UPS, FedEx Still Scrambling to Deliver Holiday Packages

For customers who thought they could order their Christmas gifts online at the last minute, they may have come up empty-handed. That's because UPS (NYSE: UPS) and FedEx (NYSE: FDX) both experienced record-breaking shipping volume this week, causing many holiday packages to not be delivered by Christmas Day.

"We're terribly sorry," UPS spokeswoman Natalie Black told CNN.

Neither UPS nor FedEx have said exactly how many customers were impacted by the holiday delays, but both companies have brought in extra people and rented extra trucks to deliver goods to angry customers. FedEx said it had delivered 99 percent of its ground shipments on time, and said that late deliveries were "isolated incidents."

On its website, UPS said the volume of last minute air packages exceeded its capacity to process them. Both UPS and FedEx noted they were handling hundreds of millions of shipments in a compressed holiday shopping time frame due to Thanksgiving being later than usual this year.

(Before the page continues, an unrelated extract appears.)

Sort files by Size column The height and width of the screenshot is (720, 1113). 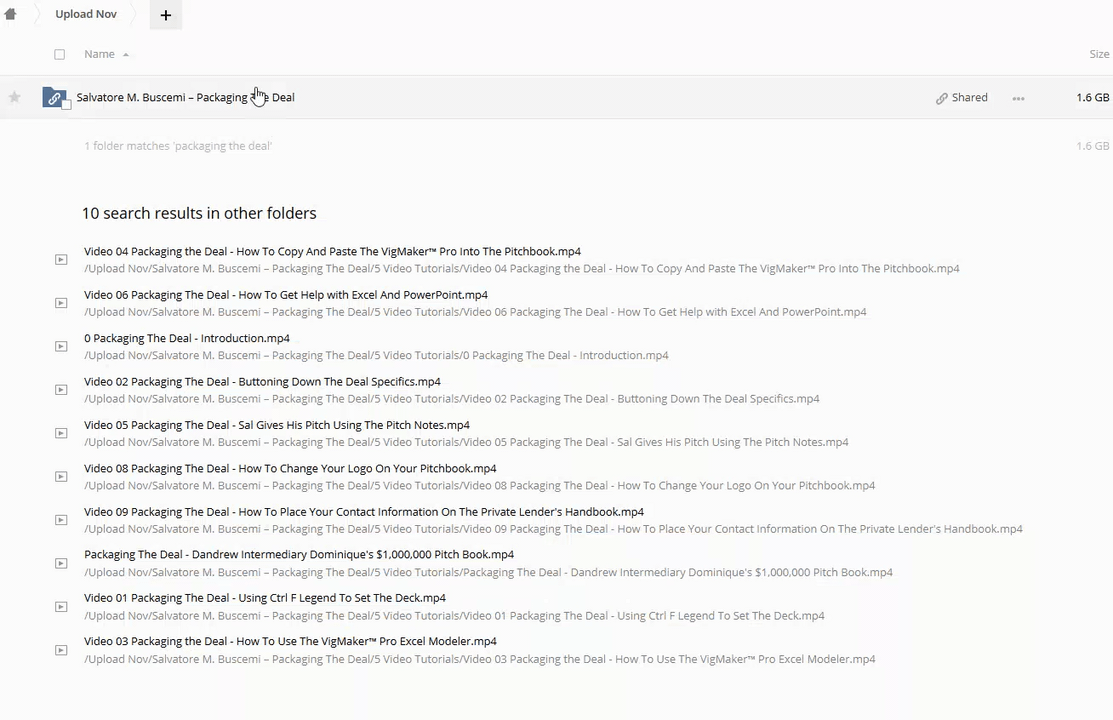tap(1098, 54)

"We're sorry that there could be delays and we're contacting affected customers who have shipments available for pickup," FedEx spokesman Scott Fiedler told The Associated Press.

To make amends for the mixup, UPS will refund shipping costs to some customers who didn't get their Christmas packages on time, while FedEx has apologized for the delays, but has yet to say what its refund policy will be.

Retailers, too, have tried to appease disappointed shoppers. Walmart (NYSE: WMT), Amazon (Nasdaq:AMZN), and Kohl's (NYSE: KSS) are offering their apologies along with refunds and gift cards toward future purchases.

"We are reviewing the performance of the delivery carriers," said Amazon spokeswoman Mary Osako, who noted that Amazon refunded shipping charges for delayed packages and offered customers a $20 gift card for the inconvenience.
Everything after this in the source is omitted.